How to Break into a Senior Business Position at a Growing Startup

You’ve got a great resume. You went to top schools, trained at a prestigious bank/consulting firm/etc, and you’ve succeeded in the corporate world doing some important and impactful stuff. Now you want to take that skillset over to the startup world and you’ve got a lot to offer. You can bring some serious business chops to a company that is going up and to the right but needs to take it to the next level.

Unfortunately, there are a few hurdles in your way:

1) It’s very difficult from the outside to identify which companies are for real—and also which are at the stage you’re looking for, which is out of the “might not be around next year” stage, but not already a unicorn.

2) You’re not a specialist—so a company at that stage would be hard pressed to hire you as a head of sales or marketing, for example, because there are plenty of people out there who already have that specific skill set with startup leadership experience behind it.

3) You’re at a point in your life and career where you’re not about to chance things on a company that might not be around in six months for zero salary.

These are all reasonable points—but the difficulty is that you’re part of a marketplace of talent where you’re in the mix with lots of other people with, at first glance, similar backgrounds. They’re willing to take a lot more risk for earlier stage positions, getting into companies before anyone has a chance to see if they’re going to make it, leaving very few opportunities open by the time they get to a stage you’re more comfortable with.

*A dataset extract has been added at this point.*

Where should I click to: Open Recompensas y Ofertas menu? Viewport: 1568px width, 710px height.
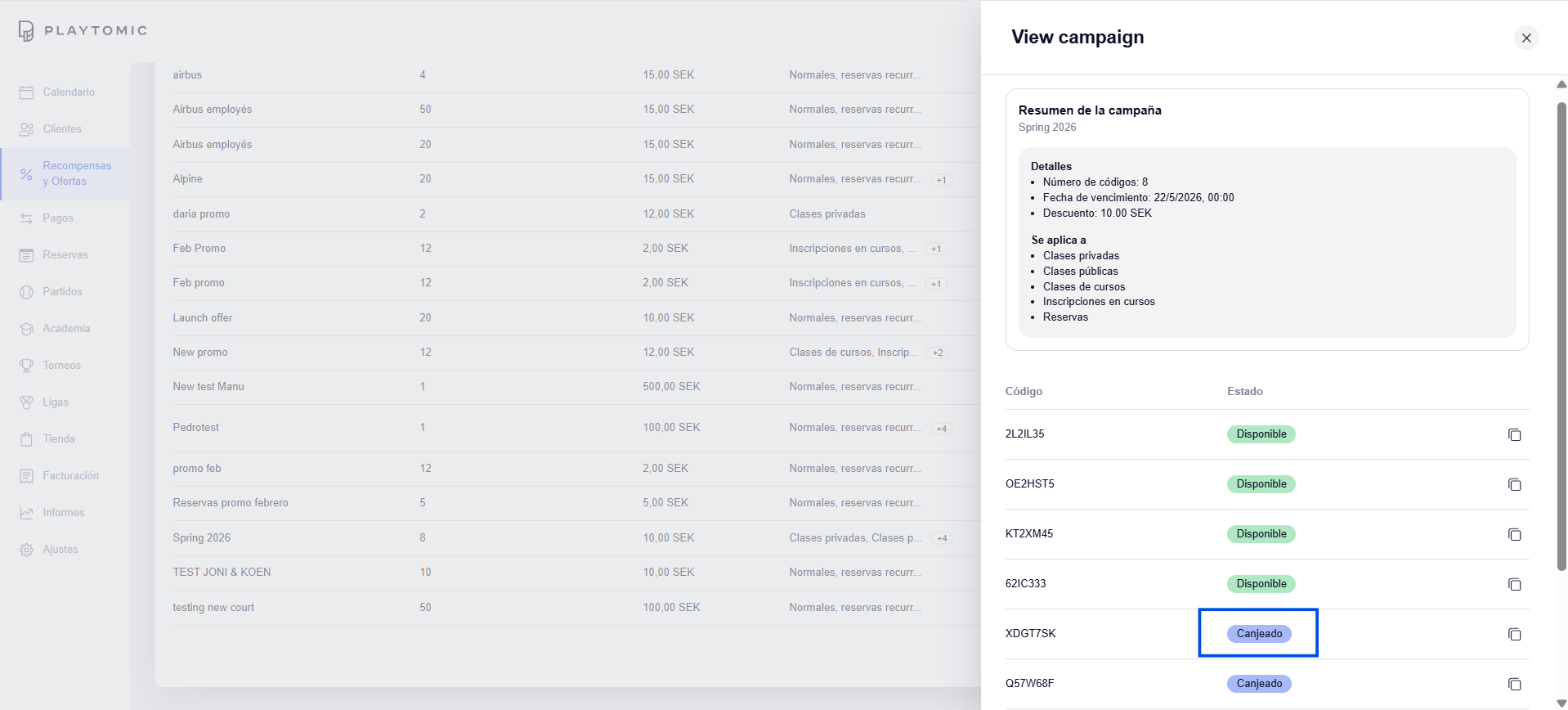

Still, these kinds of positions do open up occasionally—opportunities to lead new business units as General Managers, Heads of Business Development, COO’s, etc. The key is to be “nearby” to the opening when it comes up—to somehow be a known and trusted quantity, not just a resume. As investors, we do make these introductions to companies, but we do it with people that we can vouch for.

Accomplishing that means understanding how the key stakeholders, like founders and investors, spend their time. These folks are super busy and have learned to have a really high bar for 1:1 meetings. They’re not just grabbing coffee with any random former McKinsey consultant who wants to “get into the startup world”. If they did, they could fill their schedule with just that—that’s how many such requests they get.

You’ve got to bring something valuable—like talent, money, or visibility.

If you start making introductions to founders based on openings they have, that’s going to get you in the door. I mean, what’s the point of having a Harvard MBA if you can’t connect someone to the very best professionals. Same goes for business opportunities. If your classmates are running various groups within the kinds of companies these people want to work with, you can be an invaluable resource.

Why stop at classmates? If you know that someone from your school or extended network is a lot more senior to you and is seriously influential in a company that lots of startups would want to work with—why not host a meal or event for them to showcase what they’re working on.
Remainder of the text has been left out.